Around 4:15 pm I completed admissions papers at Ronald Reagan UCLA Medical Center. I was finally assigned a room on the sixth floor (6347 West) around 5:00 pm. There’s a view of UCLA’s football field, and I can see the helipad–pretty cool.

To the left is the UCLA football field; to the top right is the helipad.

For the next few hours, I sat around…doing nothing. My lovely roomie Danielle showed up around 6 pm with salads and GIANT chocolate chip cookies. I was ravenous, and that meal hit the spot!

Someone came in to draw blood around 6:30 pm. FAIL. My veins are awful, I know. Everyone tells me how nonexistent they are. In the past, however, I’ve never actually had a problem getting blood drawn. He stabbed my left arm and a few minutes later dumped the vials into the toxic waste bin, saying “I’ll have to call in someone else.” He hadn’t gotten any blood!

I started chugging water. This was my first “surprise” blood test; usually I know it’s coming so I drink a lot of water the day before and morning of in order to plump up my veins.

Another woman came in about twenty minutes later. She continued to poke and prod me, looking for a good vein. Nope.

Bryce and his mom showed up later in the evening, which was a pleasant surprise. I had told Bryce not to worry about visiting me the first night since he was planning on spending the night at the hospital on Friday. My friend Kate, who goes to UCLA, also dropped by…with snacks and tampons! AND she was able to find a parking spot for my car–what a lifesaver!

Another phlebotomy specialist came in. He looked much more serious than the first two…he meant business! I explained that I really hated needles and would appreciate if he could apply some numbing cream before poking me. He spent a good deal of time lifting up my arms and using a tourniquet to try to find a vein. Finally he settled on a vein on the side of my left wrist. He applied the cream, and about fifteen minutes later, stuck in the needle. And…there was nothing. He poked around with the needle, trying to strike gold with a vein. NOPE.

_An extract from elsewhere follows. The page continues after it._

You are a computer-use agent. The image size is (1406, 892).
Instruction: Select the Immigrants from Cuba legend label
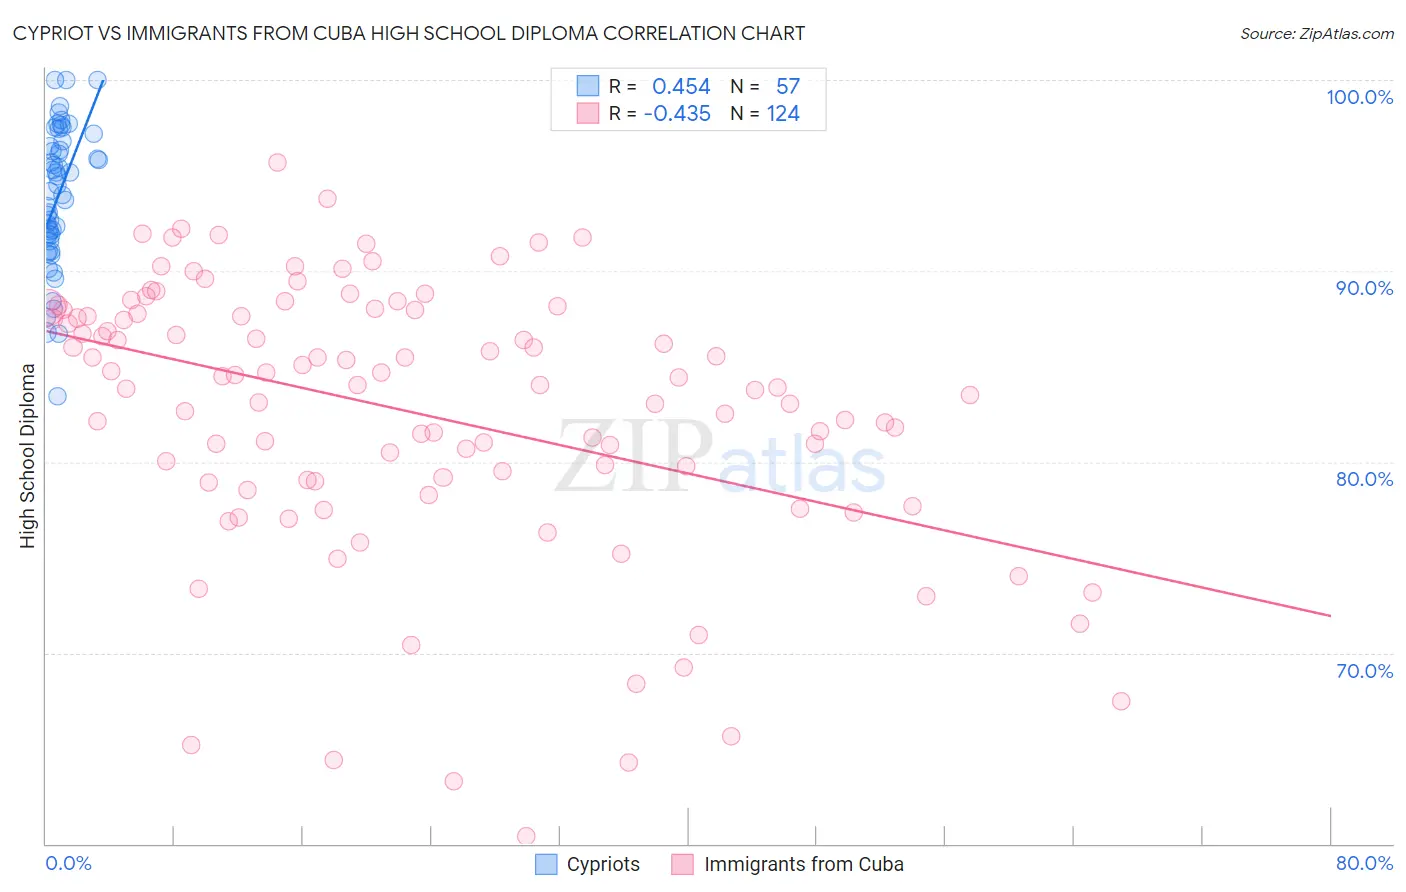(804, 864)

He had to call in the big guns: an ICU nurse. Together, they poked and prodded even more. Finally, the ICU nurse (who was hilarious, by the way; a Londoner who my dad would have loved) zeroed in on a vein in the elbow crevice of my right arm. He slapped at it for a good three minutes, and as soon as it popped up again, he went for it…and there was success! We all clapped. At least not all of the efforts were in vain! (…pun…hahaha)

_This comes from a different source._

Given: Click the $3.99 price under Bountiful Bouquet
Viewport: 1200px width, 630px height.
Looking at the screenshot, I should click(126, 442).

They took two vials of blood and also used that area for my IV port. Around 10 pm my nurse hooked up the antibiotics to the IV. Finally, treatment!

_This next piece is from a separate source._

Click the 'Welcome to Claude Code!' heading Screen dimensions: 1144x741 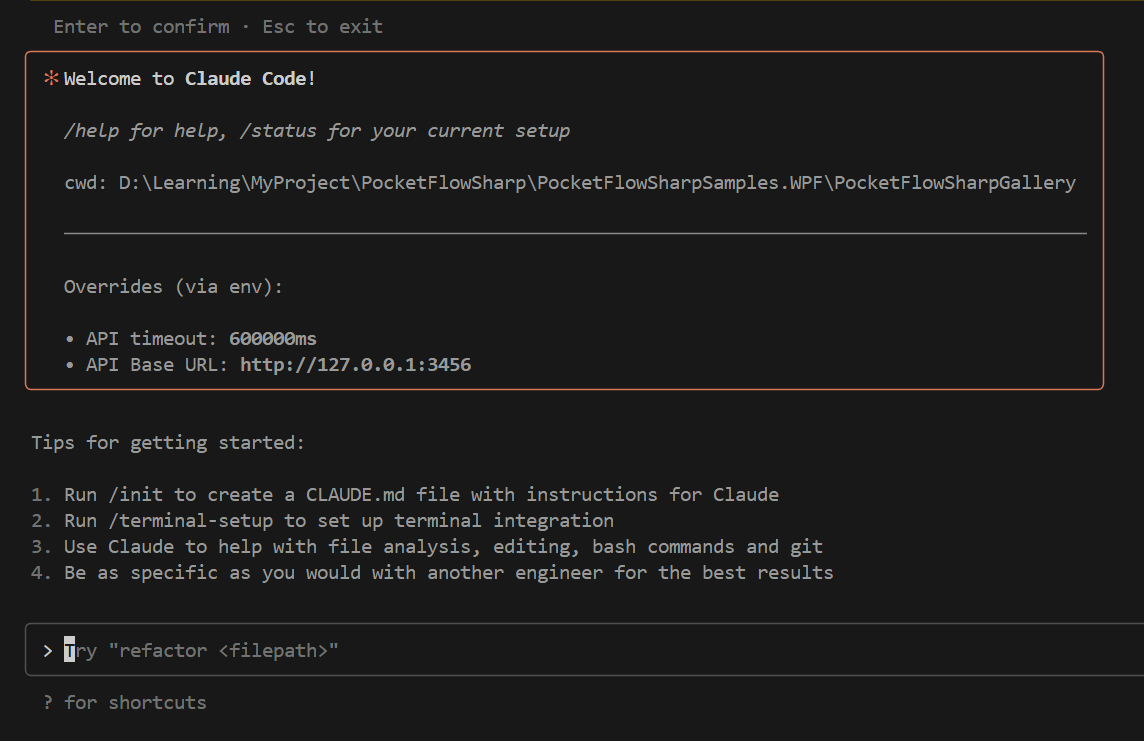190,79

I know one of the antibiotics was Vancomycin, and boy, did it make my head itch!!! I learned online that an itching scalp is a common reaction from Vancomycin and that Benadryl should help it. My nurse injected some Benadryl into my IV, the itching stopped, and I finally got to sleep.

Members of the plastic surgery team (Maria included) woke me up bright and early at 7 am today. I don’t know when they arrived at work, but I’m still amazed at how happy and put-together they all were. Give me a break! I’m lying in bed with hair like Einstein’s from all of the itching, and  then these beautiful, smiling people suddenly surround me. It was a sneak attack!

Maria checked on my left breast and said that it already looked to be improving. YES!

Cellulitis, you are EVIL. I need to do more research on the topic, but I’ve gathered the following from WebMD:

“Cellulitis is a skin infection caused by bacteria. Normally, your skin helps protect you from infection. But if you have a cut, sore, or insect bite, bacteria can get into the skin and spread to deeper tissues. If it is not treated with antibiotics, the infection can spread to the blood or lymph nodes. This can be deadly.”

“At first, the infected area will be warm, red, swollen, and tender. As the infection spreads, you may have a fever, chills, and swollen glands.”

Well, that all sounds accurate to me: I had a major surgery involving a cut, the area is definitely red and swollen, and I really started to feel sick when I developed a fever.

Today I will have an ultrasound of my left breast to make sure there isn’t any fluid buildup. If there is, it will need to be drained. Fingers crossed there’s no fluid!

Well, that’s it for now. My nurse just started another IV drip. Check back for more updates on Cellulitis 2012!